Pour le député MoDem des Yvelines Jean-Noël Barrot, auteur à l’été 2021 d’un rapport sur le rebond économique territorial, nous vivons « une possible amorce d’“exode urbain” » et la pandémie pourrait « avoir des conséquences durables sur le développement des territoires par les nouvelles mobilités qu’elle entraîne ». Autrice d’un essai en défense de la ruralité, Plouc Pride. Un nouveau récit pour les campagnes (L’Aube, 2021), la géographe nantaise Valérie Jousseaume affirme que ces départs des métropoles ne concernent pas seulement les cadres supérieurs mais aussi « de jeunes diplômés en quête de sens à leur vie », « des descendants de paysans lassés des promesses de la modernité », « des pauvres espérant que la misère soit moins pénible au vert » ou « des survivalistes angoissés »…

Le discours, politique, marketing, savant, sur l’exode urbain est omniprésent. Les indices de sa réalité, eux, sont pour l’instant épars. Les acteurs de l’immobilier ont été les premiers à dégainer. Selon l’indice trimestriel des prix Notaires-Insee, la province connaît, depuis le début 2020, des hausses de prix supérieures à l’Île-de-France, qu’il s’agisse de Paris ou des petites et grandes couronnes. Dans les agglomérations de moins de 10 000 habitants et les zones rurales, on constate même des variations comparables à celles des agglomérations de plus de 10 000 habitants. Mais qui dit achat immobilier ne dit pas forcément déménagement durable et, de ce point de vue, il faudra attendre un peu pour voir les traces d’un éventuel exode urbain émerger dans les éprouvettes de l’Insee : les derniers recensements de population publiés par l’institut, fin 2021, sont ceux de l’année 2019.

Pas d’exode urbain massif

Des chercheurs se sont donc mis en quête, ces derniers mois, d’autres sources statistiques. C’est notamment le cas de trois équipes coordonnées par le programme de recherche Popsu Territoires. En plus d’un travail qualitatif sur le terrain, ses chercheurs ont décortiqué les données de plusieurs sites d’annonces immobilières et des réexpéditions définitives de courrier. Leur première étude pointe que la France, toujours largement structurée par les métropoles, n’a pas connu de « grande rupture territoriale » et que l’exode urbain, quoique « largement et bruyamment annoncé », ne semble pas, « pour l’instant, revêtir un caractère massif » 1. Le phénomène n’est pas non plus inexistant : « On peut quand même s’interroger sur de petits flux, minoritaires par rapport à des grandes masses qui restent les mêmes », précise Hélène Milet, responsable du programme.

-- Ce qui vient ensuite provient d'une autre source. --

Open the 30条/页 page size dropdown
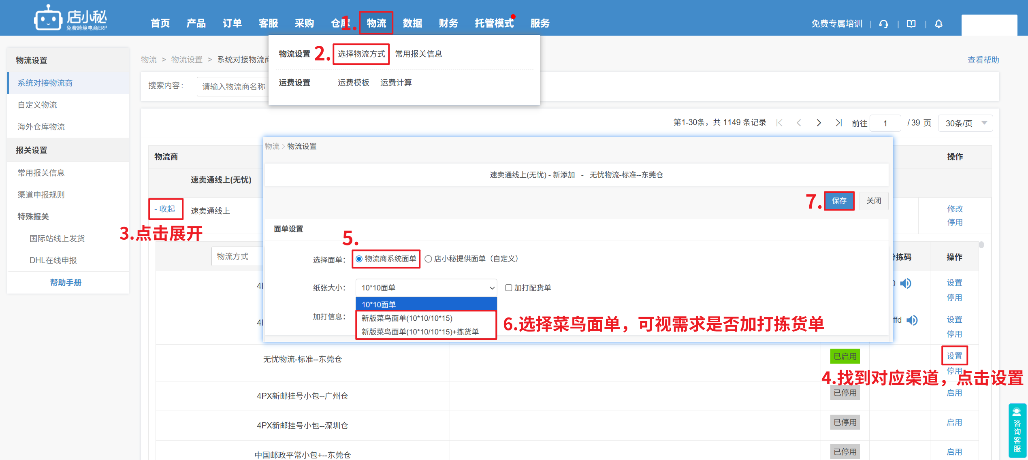965,123
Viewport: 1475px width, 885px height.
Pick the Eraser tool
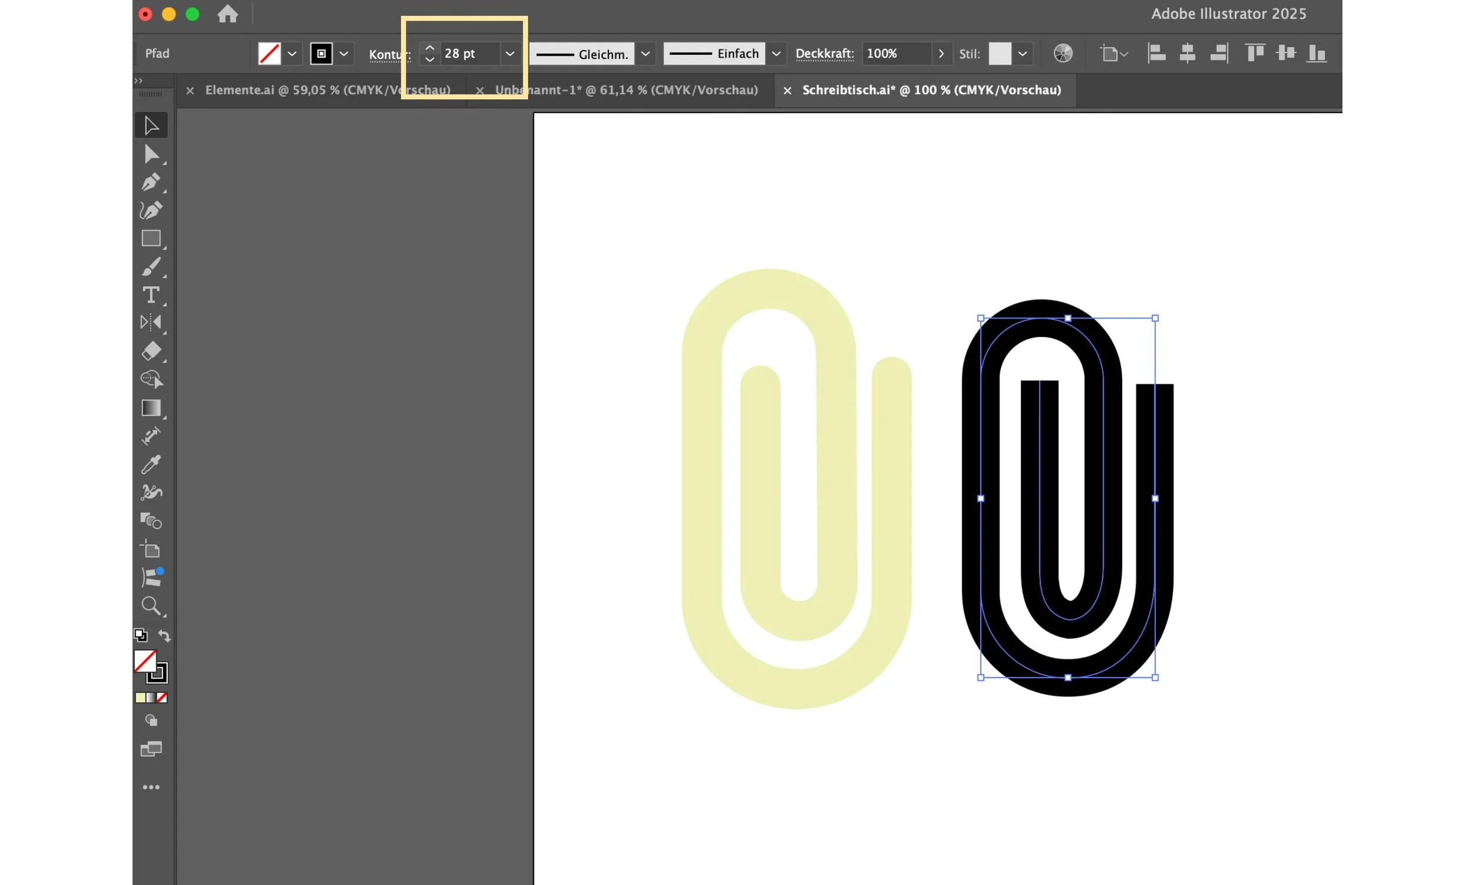click(x=151, y=351)
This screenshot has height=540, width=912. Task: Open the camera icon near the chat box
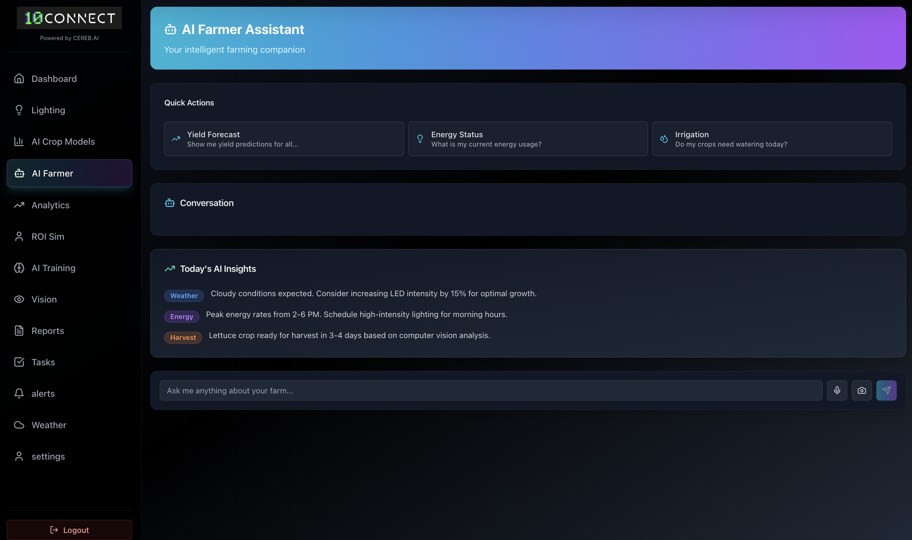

Les chercheurs ont ainsi constaté un « effet covid » dans trois types d’espaces dont le dynamisme démographique s’est accru pendant la crise : les villes petites et moyennes ; les couronnes des villes, gagnées par la « méga-périurbanisation », notamment en Île-de-France ; et certains espaces ruraux, qui connaissaient déjà un mouvement de renaissance depuis une quarantaine d’années, notamment à proximité des centres urbains et sur les littoraux atlantique et méditerranéen.